Your goal:
The lines you return should be those containing the string "click", taken from the data below.

Data supplied:
════════

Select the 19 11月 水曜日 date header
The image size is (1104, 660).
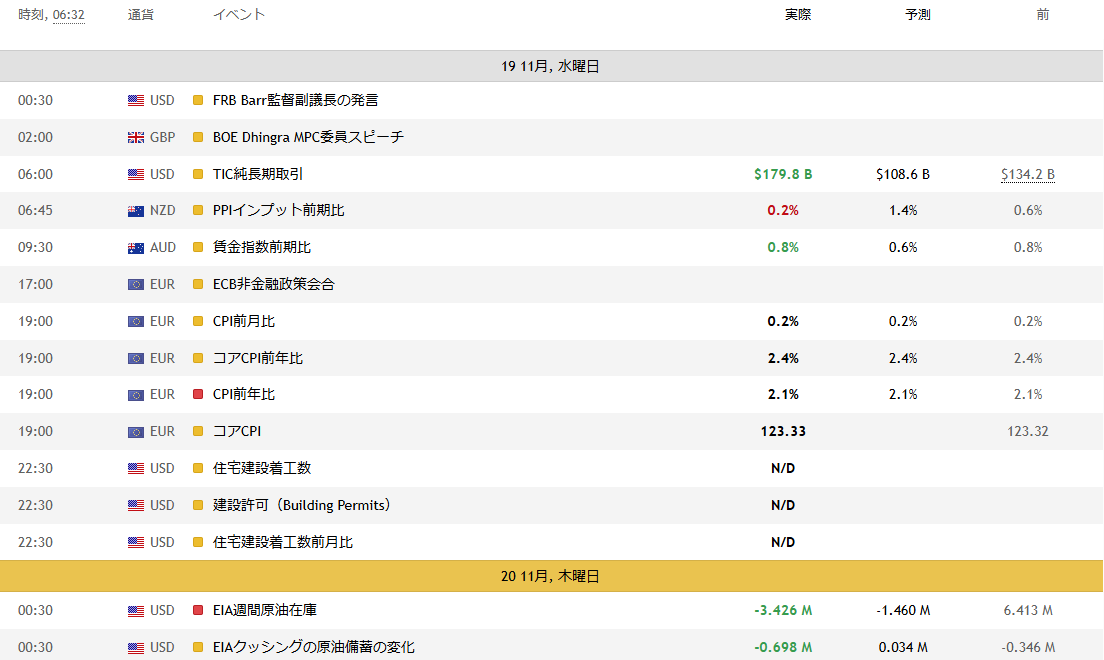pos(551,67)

════════

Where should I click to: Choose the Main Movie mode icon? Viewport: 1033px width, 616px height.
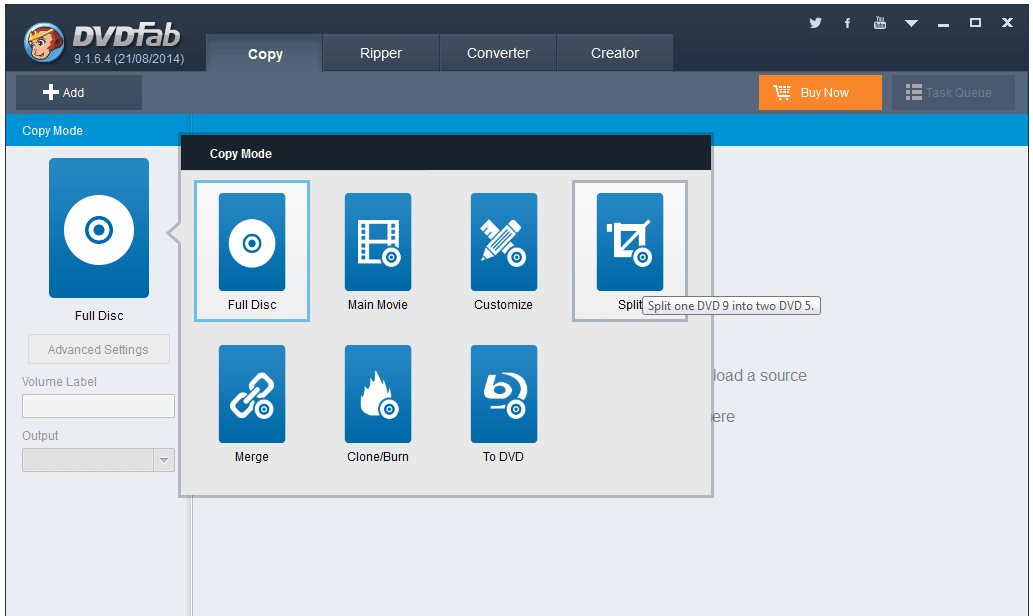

════════

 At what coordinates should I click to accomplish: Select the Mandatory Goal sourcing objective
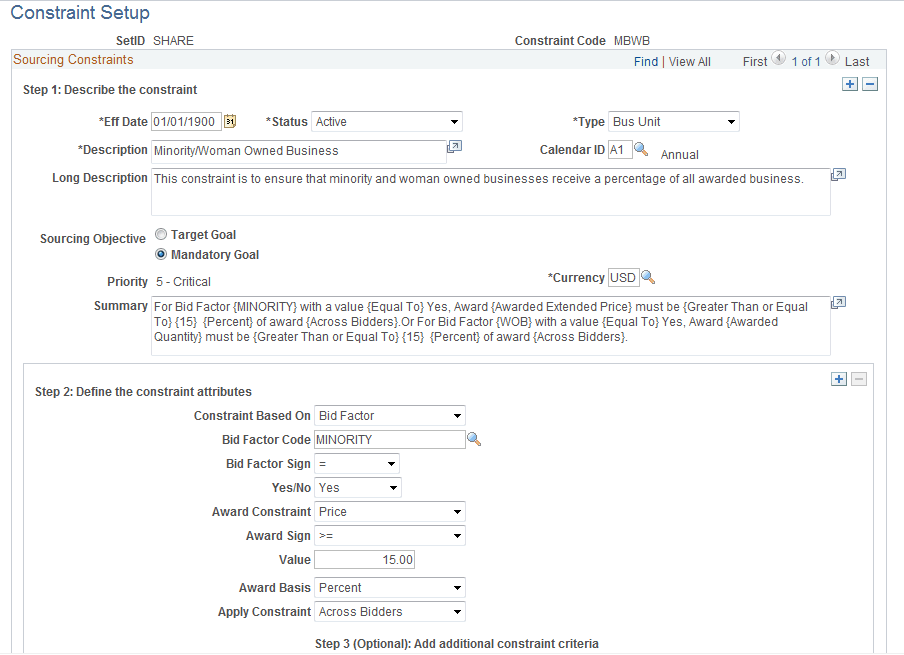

════════

Reply:
Where should I click to: Choose the Main Movie mode icon? Viewport: 1033px width, 616px height.
 At what coordinates should I click to accomplish: Select the Mandatory Goal sourcing objective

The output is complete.